Familial clustering of defective release of t-PA.

作者信息

Petäjä J, Rasi V, Vahtera E, Myllylä G

机构信息

Finnish Red Cross Blood Transfusion Service, Kivihaantie, Helsinki, Finland.

出版信息

Br J Haematol. 1991 Oct;79(2):291-5. doi: 10.1111/j.1365-2141.1991.tb04535.x.

Abstract

91 unrelated patients with idiopathic or familial deep vein thrombosis (DVT) and 72 (34 with DVT) relatives from 26 families were screened for hypofibrinolysis by measuring tissue plasminogen activator antigen (t-PA:Ag) after venous occlusion (VO) for 10 and 20 min and by measuring t-PA inhibitor activity (PAI) at rest. 21 healthy subjects served as controls. Defective release of t-PA:Ag was found in eight out of the 91 patients (9%). A partial family study of six of these eight patients was performed. This study included 10 family members with and 21 without DVT. A defective release of t-PA:Ag was found in 50% (5/10) of the family members with DVT, which is significantly more frequent than the 9% (8/91) prevalence in the unrelated patients (P less than 0.001). Furthermore, 24% (5/21) of asymptomatic members of these families also had defective release of t-PA:Ag. In the 18 families where the propositus had a normal level of t-PA:Ag, none of the 24 studied family members with DVT had defective release of t-PA:Ag. In contrast to the defective release of t-PA:Ag, increased basal level of PAI did not show familial clustering. In conclusion, low release of t-PA during VO shows familial clustering in a proportion of the cases.

摘要

对91例特发性或家族性深静脉血栓形成(DVT)患者以及来自26个家庭的72名亲属(其中34名患有DVT)进行了低纤溶筛查,通过在静脉闭塞(VO)10分钟和20分钟后测量组织纤溶酶原激活物抗原(t-PA:Ag)以及在静息状态下测量t-PA抑制剂活性(PAI)来进行。
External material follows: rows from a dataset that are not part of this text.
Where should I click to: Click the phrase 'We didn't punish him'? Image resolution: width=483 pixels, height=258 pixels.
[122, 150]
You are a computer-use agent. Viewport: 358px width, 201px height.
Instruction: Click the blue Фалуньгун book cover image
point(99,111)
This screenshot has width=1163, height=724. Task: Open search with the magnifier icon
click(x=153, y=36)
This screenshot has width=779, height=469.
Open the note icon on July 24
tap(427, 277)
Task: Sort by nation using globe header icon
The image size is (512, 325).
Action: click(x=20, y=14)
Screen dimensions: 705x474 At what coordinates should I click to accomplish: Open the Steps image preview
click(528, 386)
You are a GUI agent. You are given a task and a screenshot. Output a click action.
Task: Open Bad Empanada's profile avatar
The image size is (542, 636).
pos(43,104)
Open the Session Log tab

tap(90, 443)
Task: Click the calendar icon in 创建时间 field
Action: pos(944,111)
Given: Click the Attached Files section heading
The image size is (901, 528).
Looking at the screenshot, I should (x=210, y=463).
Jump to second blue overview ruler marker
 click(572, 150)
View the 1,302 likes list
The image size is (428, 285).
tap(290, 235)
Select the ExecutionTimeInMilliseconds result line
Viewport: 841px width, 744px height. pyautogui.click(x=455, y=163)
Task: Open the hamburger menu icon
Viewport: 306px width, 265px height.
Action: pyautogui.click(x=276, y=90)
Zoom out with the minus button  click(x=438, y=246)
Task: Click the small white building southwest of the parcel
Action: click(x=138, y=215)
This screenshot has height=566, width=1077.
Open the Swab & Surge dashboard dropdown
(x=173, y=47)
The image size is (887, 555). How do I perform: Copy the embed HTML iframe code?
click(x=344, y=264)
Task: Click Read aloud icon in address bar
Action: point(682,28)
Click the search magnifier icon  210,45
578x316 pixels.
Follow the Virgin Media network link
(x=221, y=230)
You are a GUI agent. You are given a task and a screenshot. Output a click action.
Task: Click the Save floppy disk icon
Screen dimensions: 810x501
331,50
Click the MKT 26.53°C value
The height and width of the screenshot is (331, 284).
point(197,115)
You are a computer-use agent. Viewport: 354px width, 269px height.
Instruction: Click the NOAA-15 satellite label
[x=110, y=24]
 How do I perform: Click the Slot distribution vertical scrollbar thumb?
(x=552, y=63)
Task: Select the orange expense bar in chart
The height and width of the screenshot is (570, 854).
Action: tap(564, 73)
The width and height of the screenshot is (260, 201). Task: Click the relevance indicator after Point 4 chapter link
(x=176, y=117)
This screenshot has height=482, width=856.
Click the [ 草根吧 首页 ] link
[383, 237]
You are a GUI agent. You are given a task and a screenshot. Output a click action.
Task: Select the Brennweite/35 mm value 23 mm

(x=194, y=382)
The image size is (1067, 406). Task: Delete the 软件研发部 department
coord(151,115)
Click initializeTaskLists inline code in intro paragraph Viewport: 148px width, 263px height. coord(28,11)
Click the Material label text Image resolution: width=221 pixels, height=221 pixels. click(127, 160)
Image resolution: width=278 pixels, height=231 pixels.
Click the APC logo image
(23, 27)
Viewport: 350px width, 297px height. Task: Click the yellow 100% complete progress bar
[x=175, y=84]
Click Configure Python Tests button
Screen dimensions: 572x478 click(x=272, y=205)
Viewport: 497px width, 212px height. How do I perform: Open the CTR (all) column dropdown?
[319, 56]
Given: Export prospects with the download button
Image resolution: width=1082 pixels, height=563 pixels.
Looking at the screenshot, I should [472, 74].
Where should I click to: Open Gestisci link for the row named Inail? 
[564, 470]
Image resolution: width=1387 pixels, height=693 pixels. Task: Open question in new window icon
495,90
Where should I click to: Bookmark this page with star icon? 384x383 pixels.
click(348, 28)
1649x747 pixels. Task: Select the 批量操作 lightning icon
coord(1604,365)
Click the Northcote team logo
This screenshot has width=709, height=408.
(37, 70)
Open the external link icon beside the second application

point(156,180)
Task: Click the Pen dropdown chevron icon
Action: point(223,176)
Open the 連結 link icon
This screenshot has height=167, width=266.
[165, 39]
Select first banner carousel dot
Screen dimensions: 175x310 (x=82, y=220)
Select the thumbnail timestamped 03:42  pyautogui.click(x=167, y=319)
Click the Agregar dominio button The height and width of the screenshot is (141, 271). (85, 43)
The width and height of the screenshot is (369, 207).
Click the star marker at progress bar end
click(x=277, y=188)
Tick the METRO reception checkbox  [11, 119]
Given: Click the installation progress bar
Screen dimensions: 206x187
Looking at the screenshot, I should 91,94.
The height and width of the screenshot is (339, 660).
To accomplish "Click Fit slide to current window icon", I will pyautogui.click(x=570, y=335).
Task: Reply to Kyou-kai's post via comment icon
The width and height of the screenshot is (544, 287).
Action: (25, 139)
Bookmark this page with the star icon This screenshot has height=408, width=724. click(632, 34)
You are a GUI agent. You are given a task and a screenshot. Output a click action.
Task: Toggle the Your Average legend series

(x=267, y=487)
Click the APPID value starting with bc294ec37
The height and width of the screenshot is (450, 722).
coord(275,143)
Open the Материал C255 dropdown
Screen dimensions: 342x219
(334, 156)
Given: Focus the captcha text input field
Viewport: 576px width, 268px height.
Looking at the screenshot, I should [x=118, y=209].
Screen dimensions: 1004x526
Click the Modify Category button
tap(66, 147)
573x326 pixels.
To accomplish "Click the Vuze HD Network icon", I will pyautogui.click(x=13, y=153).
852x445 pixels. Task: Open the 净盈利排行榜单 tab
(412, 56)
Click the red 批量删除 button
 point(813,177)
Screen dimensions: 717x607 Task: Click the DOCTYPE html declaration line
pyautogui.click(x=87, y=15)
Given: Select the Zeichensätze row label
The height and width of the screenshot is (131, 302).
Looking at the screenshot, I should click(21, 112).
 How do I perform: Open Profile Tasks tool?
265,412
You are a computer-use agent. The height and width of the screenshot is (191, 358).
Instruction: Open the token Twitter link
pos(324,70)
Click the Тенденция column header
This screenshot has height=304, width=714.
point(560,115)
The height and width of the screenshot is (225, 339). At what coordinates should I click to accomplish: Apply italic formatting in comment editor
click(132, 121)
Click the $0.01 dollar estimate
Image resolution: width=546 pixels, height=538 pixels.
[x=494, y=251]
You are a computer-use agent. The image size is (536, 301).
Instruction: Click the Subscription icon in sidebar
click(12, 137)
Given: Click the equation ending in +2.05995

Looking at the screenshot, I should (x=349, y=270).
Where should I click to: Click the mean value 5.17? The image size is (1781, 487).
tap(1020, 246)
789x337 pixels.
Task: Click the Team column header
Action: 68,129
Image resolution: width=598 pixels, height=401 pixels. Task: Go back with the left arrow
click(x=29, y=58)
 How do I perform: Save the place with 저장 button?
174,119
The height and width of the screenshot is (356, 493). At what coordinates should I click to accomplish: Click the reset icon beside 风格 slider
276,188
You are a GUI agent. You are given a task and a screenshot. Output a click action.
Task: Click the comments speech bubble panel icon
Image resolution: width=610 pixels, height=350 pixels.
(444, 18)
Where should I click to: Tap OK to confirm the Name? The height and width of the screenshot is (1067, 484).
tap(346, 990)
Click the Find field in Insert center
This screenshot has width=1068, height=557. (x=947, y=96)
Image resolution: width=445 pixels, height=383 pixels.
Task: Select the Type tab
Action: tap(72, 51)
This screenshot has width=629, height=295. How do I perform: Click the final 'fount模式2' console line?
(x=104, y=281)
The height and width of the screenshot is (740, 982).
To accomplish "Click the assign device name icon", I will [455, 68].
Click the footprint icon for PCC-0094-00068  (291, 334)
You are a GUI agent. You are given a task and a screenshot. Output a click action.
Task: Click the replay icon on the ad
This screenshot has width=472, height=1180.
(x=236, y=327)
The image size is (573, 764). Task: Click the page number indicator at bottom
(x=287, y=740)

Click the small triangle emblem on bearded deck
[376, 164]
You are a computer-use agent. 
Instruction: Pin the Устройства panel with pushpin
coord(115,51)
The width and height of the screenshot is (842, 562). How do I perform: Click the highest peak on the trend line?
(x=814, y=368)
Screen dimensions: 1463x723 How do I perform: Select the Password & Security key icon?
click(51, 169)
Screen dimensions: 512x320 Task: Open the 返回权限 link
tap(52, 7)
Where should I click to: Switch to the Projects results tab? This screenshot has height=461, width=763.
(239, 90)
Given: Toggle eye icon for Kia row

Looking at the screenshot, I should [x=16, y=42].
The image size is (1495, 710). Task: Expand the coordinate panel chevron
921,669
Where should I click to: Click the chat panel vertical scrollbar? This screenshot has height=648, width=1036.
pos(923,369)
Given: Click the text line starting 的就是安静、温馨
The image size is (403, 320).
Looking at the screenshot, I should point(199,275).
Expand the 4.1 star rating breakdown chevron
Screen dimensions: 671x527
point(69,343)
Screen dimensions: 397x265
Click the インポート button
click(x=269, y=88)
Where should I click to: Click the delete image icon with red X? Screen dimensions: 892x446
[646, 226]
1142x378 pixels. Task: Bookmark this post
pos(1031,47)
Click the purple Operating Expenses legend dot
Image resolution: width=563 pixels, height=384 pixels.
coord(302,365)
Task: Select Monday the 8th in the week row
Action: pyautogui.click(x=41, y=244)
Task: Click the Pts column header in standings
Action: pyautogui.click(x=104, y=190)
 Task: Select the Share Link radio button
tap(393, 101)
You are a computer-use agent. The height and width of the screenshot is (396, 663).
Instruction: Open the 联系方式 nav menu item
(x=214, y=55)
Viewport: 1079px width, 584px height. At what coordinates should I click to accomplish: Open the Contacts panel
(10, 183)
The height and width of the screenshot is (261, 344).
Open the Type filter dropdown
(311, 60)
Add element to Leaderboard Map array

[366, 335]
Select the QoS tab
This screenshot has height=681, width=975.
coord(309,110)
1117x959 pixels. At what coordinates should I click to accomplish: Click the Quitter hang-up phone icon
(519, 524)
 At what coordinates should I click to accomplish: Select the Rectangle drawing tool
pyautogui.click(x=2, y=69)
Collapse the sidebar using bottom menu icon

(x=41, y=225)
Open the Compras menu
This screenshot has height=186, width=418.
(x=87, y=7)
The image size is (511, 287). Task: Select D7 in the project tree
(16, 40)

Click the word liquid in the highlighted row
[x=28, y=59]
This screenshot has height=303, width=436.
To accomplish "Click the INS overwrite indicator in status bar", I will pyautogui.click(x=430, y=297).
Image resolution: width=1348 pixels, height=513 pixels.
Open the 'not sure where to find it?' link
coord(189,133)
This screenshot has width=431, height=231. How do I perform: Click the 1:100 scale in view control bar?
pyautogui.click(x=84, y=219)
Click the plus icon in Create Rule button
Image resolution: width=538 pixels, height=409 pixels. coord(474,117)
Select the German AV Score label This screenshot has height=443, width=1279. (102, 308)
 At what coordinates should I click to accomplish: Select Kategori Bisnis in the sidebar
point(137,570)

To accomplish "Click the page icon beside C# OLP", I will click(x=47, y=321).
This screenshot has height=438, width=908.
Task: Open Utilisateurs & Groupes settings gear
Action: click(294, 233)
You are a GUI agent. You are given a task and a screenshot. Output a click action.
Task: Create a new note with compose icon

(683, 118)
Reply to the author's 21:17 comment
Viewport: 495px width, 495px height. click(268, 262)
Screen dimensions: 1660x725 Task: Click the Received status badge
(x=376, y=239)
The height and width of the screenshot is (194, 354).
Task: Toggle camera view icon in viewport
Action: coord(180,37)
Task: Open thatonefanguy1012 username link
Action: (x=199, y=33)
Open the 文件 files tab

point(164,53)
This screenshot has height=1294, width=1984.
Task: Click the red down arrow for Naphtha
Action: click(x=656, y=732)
21名健康受试者作为对照。在91例患者中有8例(9%)发现t-PA:Ag释放缺陷。对这8例患者中的6例进行了部分家系研究。该研究包括10名患有DVT的家庭成员和21名未患DVT的家庭成员。在患有DVT的家庭成员中有50%(5/10)发现t-PA:Ag释放缺陷,这明显高于非相关患者中9%(8/91)的患病率(P小于0.001)。此外,这些家庭中24%(5/21)无症状成员也存在t-PA:Ag释放缺陷。在18个先证者t-PA:Ag水平正常的家庭中,24名患有DVT的研究家庭成员均未出现t-PA:Ag释放缺陷。与t-PA:Ag释放缺陷相反,PAI基础水平升高未显示出家族聚集性。总之,VO期间t-PA释放降低在部分病例中显示出家族聚集性。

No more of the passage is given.